二重国籍に伴う義務
2つ目のパスポートは新たな可能性を開きます。同時に、税務申告義務、兵役義務、納税義務も発生します。国境で係官に指摘されたり、税務当局から連絡が来るまで気づかないこともあります。
税金
最も極端なケースはアメリカです。アメリカ市民は居住地に関係なく、全世界の所得に対して連邦所得税を納める義務があります。ベルリンに住み、ドイツの雇用主から給与を得ているアメリカ市民の場合、IRSとドイツの税務当局の両方に申告しなければなりません。租税条約やForeign Earned Income Exclusion(2024年は$126,500)により、ほとんどの場合で二重課税は軽減または解消されますが、申告義務自体がなくなることはありません。
海外在住のアメリカ市民は、外国の金融資産も報告する必要があります。FATCA(Form 8938)では、海外在住者の外国金融資産が課税年度末日時点で$200,000を超える場合(または年間のいずれかの時点で$300,000を超える場合)、開示が求められます。FBARによるFinCENへの報告は、外国口座の合計残高が$10,000に達した時点で義務となります。未申告に対する罰則は年間$10,000からです。
他のほとんどの国は、国籍ではなく居住地に基づいて課税します。フランス国籍でカナダに住んでいる場合、フランスはカナダでの所得に課税しません。しかし、アメリカとフランスの二重国籍者がカナダに住んでいる場合、アメリカは引き続き申告書類を求めます。もう一つの例外はエリトリアで、海外在住の国民に対して2%のディアスポラ税を課しています。
兵役
いくつかの国には、二重国籍者にも適用される徴兵制度があります。
韓国: 男性国民は18〜21ヶ月の兵役を完了しなければなりません。二重国籍者は18歳になる年の3月末までに国籍を選択する必要があります。継続的に海外に居住している場合は37歳まで延期できますが、義務自体は残ります。
イスラエル: 二重国籍者を含むすべての国民が18歳で徴兵の対象となります。男性は約32ヶ月、女性は24ヶ月服務します。海外在住の国民は16歳から19歳の間に大使館または領事館を通じて軍事ステータスを登録しなければなりません。
トルコ: 45歳未満のすべての男性国民が兵役の対象となります。22歳以前に市民権を取得した二重国籍者も含まれます。22歳以降に帰化した場合は免除されます。有料の免除(買い取り)オプションもあります。
ギリシャ: 男性国民は12ヶ月の兵役を完了しなければなりません。海外在住の二重国籍者は延期を申請できます。
パスポートの使用
ほとんどの国は、その国のパスポートでの入出国を求めています。A国とB国の二重国籍者の場合、A国にはAのパスポートで入国し、B国にはBのパスポートで入国します。

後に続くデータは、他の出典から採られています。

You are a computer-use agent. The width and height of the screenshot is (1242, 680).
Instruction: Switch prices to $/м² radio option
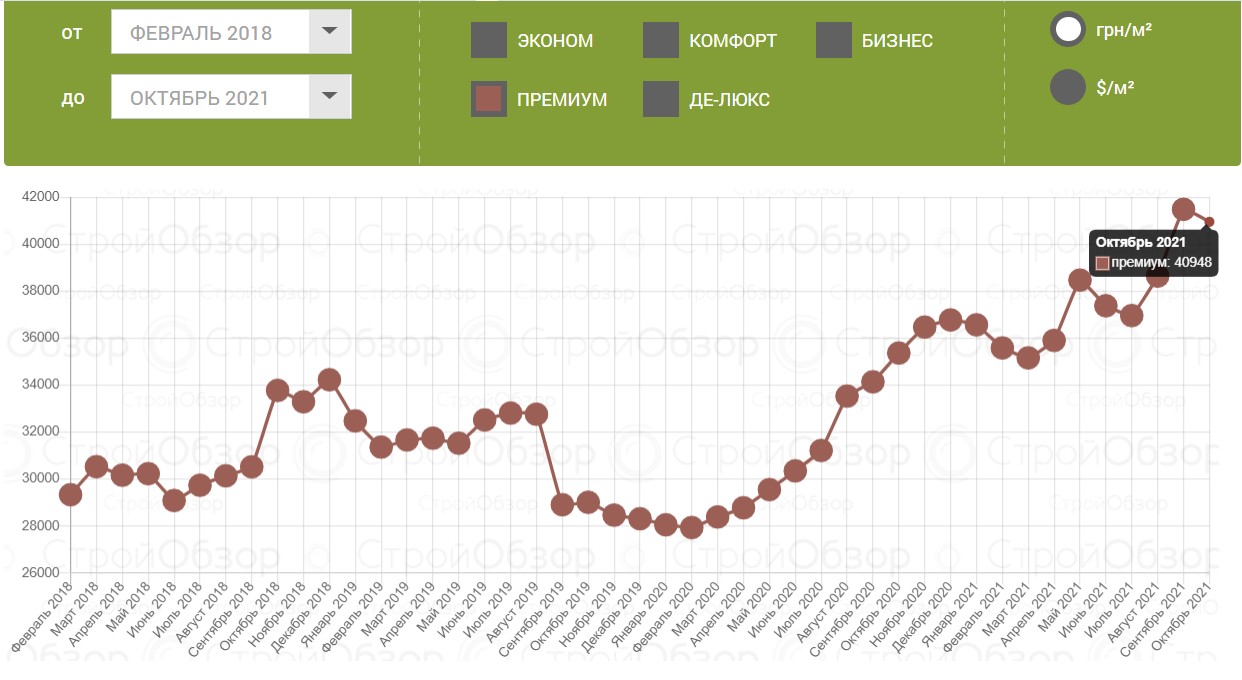click(x=1068, y=87)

間違ったパスポートを使用すると、入国審査官とのトラブル、入出国記録の不一致、航空会社による搭乗拒否などの問題が生じる可能性があります。
入国する国のパスポートを必ず提示してください。
投票
一部の国では投票が義務化されており、海外在住の国民にも適用されます。
- オーストラリア: 登録された国民は連邦選挙で投票しなければなりません。正当な理由なく投票しなかった場合の罰金はAUD 20ですが、対応しない場合は裁判手続きに発展する可能性があります。
- ブラジル: 18歳から70歳の国民に投票が義務付けられています。海外在住の国民は最寄りの領事館で投票するか、欠席の正当な理由を示す必要があります。違反するとパスポートの取得、公務員への就職、政府融資の利用に制限が課される場合があります。
投票が任意の国でも、二重国籍者は両方の国で投票権を持つ場合があります。両方の投票権を行使することが合法かどうかは、関係する法律によって異なります。
届出義務
一部の国では、第二の国籍を取得した際に当局への届出を求めています。届出を怠った場合の結果は、罰金からまれなケースでは元の国籍の喪失まで多岐にわたります。2つ目のパスポートを取得する前後に、両国の要件を確認してください。
二重国籍を制限している国
すべての国が認めているわけではありません。
- 中国: 外国籍の取得は、国籍法に基づき中国国籍の自動喪失につながります。
- インド: 二重国籍を認めていません。代わりにOverseas Citizenship of India(OCI)を提供しており、居住権と渡航権が付与されますが、完全な市民権ではありません。
- 日本: 技術的には22歳までに国籍を選択することが求められています。実際の運用は極めて緩やかです。
- UAE、サウジアラビア、シンガポール、インドネシア: いずれもさまざまな形で二重国籍を制限または禁止しています。
血統による市民権を取得した人が、予期しない義務を発見することがあります。親が出生時にあなたを自国の国民として登録していた場合、知らされていなかった兵役義務、納税義務、届出義務が存在する可能性があります。